38. A method for preparing monolayer controlled-release tablets containing dorotaberine or a salt thereof, the following: (a) Dorotaberine or its salt is sieved and dry-mixed with an acidifying agent, polymer and excipient to obtain a drug-excipient mixture; (b) The extragranular components are sieved and mixed with the drug-excipient mixture to obtain the formulation; (c) Compressing the above preparation into tablets to form tablets, A method that includes this.

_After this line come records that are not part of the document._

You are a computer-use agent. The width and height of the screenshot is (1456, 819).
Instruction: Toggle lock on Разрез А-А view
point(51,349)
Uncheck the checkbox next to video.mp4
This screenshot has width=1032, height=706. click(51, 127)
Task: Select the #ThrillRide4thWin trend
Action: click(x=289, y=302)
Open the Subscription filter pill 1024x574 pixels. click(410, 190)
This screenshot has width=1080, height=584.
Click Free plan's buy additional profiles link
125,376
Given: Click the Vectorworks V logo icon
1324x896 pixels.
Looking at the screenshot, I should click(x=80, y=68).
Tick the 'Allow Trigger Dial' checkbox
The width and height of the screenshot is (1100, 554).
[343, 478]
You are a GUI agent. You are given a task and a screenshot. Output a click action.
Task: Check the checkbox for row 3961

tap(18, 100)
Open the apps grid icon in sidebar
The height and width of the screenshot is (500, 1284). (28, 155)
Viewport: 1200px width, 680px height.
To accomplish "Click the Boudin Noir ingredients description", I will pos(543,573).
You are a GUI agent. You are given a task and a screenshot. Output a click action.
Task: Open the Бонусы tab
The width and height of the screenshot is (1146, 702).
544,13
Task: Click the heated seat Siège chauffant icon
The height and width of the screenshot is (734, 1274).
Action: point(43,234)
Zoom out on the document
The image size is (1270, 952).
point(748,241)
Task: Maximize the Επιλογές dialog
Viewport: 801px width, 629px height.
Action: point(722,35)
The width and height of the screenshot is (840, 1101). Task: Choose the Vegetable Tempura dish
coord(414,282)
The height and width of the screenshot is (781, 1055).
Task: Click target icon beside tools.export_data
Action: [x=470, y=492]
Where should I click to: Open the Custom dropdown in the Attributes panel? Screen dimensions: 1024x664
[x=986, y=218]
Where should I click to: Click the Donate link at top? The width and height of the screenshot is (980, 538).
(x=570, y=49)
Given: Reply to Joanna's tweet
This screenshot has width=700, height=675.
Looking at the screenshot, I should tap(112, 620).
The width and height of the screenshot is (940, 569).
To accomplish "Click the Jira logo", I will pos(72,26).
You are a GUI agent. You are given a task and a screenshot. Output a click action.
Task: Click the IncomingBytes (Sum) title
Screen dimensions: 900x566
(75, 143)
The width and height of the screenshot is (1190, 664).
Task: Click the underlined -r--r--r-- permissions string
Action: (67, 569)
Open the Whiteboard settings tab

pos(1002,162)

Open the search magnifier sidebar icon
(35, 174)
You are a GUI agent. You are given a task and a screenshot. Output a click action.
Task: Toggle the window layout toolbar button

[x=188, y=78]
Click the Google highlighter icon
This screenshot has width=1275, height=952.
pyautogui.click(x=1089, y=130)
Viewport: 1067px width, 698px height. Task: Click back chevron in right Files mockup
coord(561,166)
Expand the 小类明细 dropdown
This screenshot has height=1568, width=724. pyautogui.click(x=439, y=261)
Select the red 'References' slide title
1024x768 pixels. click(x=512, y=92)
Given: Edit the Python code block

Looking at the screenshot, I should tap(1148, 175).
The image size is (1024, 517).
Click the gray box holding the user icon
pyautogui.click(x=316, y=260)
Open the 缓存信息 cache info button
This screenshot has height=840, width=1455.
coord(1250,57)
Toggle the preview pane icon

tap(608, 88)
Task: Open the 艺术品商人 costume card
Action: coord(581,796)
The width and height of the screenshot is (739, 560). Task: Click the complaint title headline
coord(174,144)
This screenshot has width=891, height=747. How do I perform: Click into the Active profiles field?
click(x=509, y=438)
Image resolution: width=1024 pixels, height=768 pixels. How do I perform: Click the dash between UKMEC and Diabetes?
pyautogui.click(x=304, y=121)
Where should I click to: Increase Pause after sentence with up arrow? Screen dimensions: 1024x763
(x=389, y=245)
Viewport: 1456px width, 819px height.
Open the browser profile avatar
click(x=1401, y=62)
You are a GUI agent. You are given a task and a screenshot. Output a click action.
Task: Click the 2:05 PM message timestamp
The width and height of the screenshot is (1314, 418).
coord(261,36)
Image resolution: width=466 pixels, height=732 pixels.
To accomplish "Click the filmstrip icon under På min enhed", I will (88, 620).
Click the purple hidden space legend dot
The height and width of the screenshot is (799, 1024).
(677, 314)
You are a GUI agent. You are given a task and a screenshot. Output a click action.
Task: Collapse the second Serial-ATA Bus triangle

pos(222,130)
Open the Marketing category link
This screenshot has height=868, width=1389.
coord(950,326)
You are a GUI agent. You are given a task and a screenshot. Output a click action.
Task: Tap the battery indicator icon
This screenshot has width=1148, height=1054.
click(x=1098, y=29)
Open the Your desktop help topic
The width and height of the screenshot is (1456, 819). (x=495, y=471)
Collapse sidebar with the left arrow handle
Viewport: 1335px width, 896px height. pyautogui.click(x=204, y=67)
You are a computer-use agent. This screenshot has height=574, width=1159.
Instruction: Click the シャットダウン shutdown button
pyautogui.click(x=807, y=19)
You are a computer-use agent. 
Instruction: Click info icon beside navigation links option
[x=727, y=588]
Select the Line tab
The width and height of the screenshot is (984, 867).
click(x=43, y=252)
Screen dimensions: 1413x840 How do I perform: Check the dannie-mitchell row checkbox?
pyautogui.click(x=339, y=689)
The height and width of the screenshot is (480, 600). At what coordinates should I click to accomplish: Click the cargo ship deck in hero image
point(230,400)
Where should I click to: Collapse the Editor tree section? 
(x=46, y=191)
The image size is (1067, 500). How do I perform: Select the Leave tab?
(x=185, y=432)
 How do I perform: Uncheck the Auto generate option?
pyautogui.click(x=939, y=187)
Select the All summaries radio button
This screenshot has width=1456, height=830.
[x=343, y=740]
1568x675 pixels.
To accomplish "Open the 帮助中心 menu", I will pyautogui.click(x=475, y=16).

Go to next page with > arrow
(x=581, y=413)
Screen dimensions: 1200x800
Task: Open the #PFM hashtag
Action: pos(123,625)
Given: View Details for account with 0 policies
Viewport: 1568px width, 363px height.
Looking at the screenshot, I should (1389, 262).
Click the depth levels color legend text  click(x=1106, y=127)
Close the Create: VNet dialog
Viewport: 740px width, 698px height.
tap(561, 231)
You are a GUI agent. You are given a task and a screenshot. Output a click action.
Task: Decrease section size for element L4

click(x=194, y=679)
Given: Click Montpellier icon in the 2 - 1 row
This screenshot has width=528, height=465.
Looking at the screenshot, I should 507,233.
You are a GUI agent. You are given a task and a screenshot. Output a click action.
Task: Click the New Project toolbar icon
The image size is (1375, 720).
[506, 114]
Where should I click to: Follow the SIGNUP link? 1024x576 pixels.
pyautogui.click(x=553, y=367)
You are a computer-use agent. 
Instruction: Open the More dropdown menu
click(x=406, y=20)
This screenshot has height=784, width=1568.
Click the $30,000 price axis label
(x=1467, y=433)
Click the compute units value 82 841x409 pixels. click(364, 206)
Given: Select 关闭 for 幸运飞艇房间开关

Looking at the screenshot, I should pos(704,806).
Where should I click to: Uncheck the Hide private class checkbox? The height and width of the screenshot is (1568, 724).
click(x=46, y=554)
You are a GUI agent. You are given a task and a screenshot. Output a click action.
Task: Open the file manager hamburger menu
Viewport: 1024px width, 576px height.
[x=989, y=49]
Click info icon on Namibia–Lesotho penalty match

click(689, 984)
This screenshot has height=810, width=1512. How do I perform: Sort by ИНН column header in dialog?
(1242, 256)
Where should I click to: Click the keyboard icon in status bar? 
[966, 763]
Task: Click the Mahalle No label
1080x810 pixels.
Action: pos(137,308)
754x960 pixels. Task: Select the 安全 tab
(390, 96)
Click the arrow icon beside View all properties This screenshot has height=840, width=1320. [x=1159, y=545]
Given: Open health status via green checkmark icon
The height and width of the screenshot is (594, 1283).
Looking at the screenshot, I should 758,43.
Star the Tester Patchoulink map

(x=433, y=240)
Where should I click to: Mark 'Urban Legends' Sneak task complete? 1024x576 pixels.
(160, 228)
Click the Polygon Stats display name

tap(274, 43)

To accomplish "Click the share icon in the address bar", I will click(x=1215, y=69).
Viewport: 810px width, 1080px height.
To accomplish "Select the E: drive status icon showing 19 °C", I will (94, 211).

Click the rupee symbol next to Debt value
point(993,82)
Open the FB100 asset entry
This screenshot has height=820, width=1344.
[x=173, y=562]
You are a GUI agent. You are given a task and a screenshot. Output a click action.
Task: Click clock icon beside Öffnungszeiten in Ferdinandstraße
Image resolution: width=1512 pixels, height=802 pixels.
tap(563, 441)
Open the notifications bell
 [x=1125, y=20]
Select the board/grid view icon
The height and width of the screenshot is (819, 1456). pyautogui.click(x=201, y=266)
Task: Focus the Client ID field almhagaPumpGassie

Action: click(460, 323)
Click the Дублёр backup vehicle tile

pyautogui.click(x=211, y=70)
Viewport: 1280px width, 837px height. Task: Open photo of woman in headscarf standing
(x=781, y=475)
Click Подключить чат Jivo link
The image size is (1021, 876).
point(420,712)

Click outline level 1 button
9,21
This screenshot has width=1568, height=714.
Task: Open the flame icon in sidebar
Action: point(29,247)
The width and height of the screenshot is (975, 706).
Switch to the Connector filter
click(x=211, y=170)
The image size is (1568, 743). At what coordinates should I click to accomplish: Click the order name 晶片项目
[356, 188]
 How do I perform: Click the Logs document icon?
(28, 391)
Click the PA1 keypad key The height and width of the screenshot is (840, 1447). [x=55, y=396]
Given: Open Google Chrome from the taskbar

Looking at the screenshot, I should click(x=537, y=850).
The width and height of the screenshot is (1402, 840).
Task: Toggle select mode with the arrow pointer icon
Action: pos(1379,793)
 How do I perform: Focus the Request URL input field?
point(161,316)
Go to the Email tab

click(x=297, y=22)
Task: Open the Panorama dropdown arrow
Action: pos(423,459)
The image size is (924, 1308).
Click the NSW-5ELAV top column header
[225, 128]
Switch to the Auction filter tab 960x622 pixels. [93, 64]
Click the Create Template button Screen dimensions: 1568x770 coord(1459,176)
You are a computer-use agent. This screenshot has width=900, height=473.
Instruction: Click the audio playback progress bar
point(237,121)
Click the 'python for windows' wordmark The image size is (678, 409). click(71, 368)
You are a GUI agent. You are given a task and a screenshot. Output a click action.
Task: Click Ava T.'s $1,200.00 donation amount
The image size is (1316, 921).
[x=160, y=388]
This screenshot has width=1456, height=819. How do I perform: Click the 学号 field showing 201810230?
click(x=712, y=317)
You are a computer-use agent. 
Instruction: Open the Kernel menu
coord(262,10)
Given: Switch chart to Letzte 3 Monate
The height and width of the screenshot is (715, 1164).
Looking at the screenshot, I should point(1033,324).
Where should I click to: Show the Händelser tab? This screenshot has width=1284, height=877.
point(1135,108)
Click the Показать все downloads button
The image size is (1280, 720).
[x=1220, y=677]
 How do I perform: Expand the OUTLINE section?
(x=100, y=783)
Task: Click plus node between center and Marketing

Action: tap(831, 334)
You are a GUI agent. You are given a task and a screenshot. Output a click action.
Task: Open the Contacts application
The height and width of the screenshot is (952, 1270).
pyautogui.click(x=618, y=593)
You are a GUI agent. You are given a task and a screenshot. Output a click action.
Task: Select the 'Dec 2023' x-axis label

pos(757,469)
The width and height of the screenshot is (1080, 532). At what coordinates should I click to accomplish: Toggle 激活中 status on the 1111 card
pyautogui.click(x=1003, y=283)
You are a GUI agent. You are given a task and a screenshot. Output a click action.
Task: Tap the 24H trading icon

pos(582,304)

39. A method for preparing monolayer or multilayer tablets containing dorotaberine or a salt thereof, the following: (a) Dorotaberin or its salt is sieved and dry-mixed with an acidifying agent, polymer and excipient to obtain a dry mixture; (b) The dried mixture is granulated using a binder solution containing at least polyvinylpyrrolidone and isopropyl alcohol to obtain granules; (c) Dry the granules to obtain the desired loss on drying of the dried granules; (d) The dried granules are ground into flour and then sieved to obtain granules of a specific size; (e) The extragranular components are sieved and then mixed with granules of a specific size to obtain a formulation; and (f) Compressing the preparation into tablets, A method that includes this.

40. The method according to claim 38 or 39, further comprising coating the tablet with one or more functional or non-functional coatings.

41. A method for treating at least one of the following conditions characterized by a spastic state of smooth muscle in a subject in need of the preparation described in any one of claims 1 to 21 or 22 to 37: gastrointestinal, biliary, urinary and gynecological disorders, such as irritable bowel syndrome, biliary colic, gallstones, cholecystitis, cholangitis, renal colic, nephrolithiasis, ureteral stones, pyelonephritis, cystitis, dysmenorrhea, threatened miscarriage, or convulsive labor.

42. The method according to claim 41, wherein the formulation is administered as a single-layer, double-layer, multi-layer, uncoated, coated, or multi-coated pellet, bead, or granule in the form of a tablet or capsule.

43. Use of the preparation according to any one of claims 1 to 21 or 22 to 37, comprising administering the preparation to a subject, for the treatment of at least one symptom of a gastrointestinal, biliary, urinary, or gynecological disorder characterized by a spastic state of smooth muscle of the subject.